Launching a product in the Agrochemical Industry: a 5-stages process
Jun. 19, 2020
Author: Guillermo Sáez, a goal-oriented Product Manager, Business Intelligence, and data-driven professional with 8 years of multinational work-experience
Taking advantage of my time during this pandemic, and after finishing 2-years of studying here in the U.S., I have decided to start writing about things that I have learnt throughout my 10-years of professional career. Having said that, in this first chapter, I will show a glimpse about the process of launching products in the agrochemical industry and the complexity involved in it.
As many people may think, launching a product into the market involves a complex setup in order to achieve that goal. In that sense, this interconnected machinary must be oiled and streamlined so that each participant in it understands its crucial role to ensure the success of this process.
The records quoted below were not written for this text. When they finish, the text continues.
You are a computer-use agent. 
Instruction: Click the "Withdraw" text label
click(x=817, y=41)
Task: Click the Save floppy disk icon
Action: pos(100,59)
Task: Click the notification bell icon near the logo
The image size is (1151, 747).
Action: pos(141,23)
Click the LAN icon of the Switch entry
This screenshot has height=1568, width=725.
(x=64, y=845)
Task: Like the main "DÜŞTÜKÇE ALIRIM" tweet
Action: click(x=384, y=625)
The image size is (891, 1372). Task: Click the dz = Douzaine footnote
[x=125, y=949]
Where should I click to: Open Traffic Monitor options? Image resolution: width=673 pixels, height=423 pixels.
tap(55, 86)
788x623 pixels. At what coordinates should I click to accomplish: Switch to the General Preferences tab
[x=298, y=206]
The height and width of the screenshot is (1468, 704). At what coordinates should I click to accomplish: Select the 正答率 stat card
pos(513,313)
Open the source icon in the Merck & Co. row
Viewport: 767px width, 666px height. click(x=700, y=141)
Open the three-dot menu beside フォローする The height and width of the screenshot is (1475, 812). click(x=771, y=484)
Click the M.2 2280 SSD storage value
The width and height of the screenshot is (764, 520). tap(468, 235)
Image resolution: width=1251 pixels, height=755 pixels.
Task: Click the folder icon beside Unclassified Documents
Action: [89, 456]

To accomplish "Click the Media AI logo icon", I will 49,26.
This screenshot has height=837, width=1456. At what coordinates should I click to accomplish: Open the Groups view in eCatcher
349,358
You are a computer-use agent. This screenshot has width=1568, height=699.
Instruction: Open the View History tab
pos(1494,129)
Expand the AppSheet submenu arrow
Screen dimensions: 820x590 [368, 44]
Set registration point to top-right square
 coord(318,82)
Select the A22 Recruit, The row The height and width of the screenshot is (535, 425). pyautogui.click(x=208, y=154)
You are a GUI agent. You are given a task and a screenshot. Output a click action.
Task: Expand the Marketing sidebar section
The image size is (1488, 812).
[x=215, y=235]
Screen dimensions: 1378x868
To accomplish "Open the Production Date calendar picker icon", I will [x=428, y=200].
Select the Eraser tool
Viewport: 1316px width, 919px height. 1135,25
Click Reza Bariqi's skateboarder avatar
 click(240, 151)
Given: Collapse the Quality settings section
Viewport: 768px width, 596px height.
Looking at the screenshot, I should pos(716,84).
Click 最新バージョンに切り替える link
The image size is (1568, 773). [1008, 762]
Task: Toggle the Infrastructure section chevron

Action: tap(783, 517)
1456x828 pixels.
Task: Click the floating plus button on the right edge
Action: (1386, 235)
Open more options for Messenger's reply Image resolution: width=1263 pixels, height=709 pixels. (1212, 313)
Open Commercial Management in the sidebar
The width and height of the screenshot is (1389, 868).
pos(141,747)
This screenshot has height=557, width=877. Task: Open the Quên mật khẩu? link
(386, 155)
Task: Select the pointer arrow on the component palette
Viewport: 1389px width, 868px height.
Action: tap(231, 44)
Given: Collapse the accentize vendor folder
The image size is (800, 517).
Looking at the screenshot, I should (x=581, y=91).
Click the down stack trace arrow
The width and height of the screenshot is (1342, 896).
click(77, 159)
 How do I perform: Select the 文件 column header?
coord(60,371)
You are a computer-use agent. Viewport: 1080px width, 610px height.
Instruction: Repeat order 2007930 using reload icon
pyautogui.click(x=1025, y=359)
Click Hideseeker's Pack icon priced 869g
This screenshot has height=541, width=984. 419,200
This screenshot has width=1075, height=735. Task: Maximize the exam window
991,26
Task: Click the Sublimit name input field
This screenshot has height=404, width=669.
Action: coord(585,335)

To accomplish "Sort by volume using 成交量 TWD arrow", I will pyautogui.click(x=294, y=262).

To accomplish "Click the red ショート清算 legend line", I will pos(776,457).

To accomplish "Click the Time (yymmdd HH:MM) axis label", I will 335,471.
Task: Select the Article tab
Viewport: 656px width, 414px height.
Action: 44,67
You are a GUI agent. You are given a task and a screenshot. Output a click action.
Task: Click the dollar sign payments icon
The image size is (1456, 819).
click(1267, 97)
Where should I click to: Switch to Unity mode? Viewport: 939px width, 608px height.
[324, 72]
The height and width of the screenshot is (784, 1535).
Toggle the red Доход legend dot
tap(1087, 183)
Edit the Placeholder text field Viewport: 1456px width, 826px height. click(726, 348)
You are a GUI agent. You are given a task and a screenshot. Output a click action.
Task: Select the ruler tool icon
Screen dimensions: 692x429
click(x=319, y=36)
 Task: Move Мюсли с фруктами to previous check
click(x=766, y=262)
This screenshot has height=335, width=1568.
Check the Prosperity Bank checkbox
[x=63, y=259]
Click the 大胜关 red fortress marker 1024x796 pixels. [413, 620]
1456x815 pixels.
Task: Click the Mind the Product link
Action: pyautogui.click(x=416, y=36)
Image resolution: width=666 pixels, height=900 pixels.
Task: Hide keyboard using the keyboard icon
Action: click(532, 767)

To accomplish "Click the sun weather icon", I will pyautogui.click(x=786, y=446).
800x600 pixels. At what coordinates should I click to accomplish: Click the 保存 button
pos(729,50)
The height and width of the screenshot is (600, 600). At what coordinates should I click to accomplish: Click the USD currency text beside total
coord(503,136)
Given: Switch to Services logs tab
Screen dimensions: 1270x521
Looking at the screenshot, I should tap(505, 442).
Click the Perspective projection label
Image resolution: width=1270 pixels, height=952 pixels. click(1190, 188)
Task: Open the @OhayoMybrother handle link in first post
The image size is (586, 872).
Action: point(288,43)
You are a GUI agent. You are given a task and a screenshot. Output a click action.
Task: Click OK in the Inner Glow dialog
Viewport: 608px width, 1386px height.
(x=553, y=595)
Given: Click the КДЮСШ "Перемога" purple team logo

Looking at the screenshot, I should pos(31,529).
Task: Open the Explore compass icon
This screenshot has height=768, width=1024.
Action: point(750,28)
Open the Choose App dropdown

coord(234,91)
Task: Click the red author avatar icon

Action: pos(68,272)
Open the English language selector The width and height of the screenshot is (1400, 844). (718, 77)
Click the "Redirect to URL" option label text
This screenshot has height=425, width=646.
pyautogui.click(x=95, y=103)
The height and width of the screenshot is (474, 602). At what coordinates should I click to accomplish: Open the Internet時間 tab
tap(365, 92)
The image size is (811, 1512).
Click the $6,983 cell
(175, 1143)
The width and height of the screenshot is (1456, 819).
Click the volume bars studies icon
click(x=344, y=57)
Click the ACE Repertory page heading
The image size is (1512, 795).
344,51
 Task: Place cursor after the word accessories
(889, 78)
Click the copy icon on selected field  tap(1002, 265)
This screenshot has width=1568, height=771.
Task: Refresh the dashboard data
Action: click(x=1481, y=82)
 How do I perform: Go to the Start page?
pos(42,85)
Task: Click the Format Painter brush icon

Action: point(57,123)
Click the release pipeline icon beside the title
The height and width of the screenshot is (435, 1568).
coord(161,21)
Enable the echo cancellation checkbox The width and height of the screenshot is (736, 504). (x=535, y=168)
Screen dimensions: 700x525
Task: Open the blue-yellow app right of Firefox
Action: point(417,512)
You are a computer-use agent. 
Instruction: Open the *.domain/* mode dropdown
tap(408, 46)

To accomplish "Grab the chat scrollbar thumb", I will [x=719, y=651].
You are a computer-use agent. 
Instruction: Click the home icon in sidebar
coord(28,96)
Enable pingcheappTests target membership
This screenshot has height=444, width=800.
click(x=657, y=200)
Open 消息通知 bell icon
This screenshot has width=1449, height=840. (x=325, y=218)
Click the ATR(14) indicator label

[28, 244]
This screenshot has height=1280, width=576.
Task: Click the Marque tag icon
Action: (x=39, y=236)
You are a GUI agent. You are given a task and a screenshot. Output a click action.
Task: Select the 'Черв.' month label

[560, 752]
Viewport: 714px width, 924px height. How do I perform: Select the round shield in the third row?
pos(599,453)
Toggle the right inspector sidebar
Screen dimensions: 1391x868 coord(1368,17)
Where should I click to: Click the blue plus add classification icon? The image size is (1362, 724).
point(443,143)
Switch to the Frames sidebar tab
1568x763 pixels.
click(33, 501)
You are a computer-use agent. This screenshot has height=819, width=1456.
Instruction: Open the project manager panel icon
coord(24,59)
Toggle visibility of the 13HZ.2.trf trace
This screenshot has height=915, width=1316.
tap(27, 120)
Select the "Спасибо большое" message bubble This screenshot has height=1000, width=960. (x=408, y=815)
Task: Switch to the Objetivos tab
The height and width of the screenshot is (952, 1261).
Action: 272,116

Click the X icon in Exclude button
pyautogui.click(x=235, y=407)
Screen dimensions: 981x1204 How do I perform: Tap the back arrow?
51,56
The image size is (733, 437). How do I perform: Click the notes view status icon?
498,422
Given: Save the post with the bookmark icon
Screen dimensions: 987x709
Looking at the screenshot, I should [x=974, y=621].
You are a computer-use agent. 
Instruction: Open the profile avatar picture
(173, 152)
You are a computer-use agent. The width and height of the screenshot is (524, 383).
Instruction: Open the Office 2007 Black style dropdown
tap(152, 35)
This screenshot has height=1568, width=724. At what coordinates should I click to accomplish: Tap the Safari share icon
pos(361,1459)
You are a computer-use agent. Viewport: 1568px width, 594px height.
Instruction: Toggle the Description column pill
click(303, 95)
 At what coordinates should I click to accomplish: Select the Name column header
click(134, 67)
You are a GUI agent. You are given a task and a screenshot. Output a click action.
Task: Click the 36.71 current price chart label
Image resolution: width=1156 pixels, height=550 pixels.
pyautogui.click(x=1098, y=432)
Now, before jumping to the core part of this article, we must focus on two soft skills before going further explaining the stages and departments involved when we are launching a product in an agrochemical industry. The first one is stakeholder management; this soft skill is crucial to ensure that each department works harmoniously avoiding delays and sharing timely information to each participant within the process. The second is effective communication of the process; this guarantees a common understanding of each participant's roles, ensures common knowledge about the risks involved if any mistake occurs during the process, and provides clarification about the potential impact at the end of the process if any mistakes occurs during it. Having that in mind, let's move on to the process itself that allows me to clarify several points and show the real complexity behind of this truly piece of art, which is Launching a Product.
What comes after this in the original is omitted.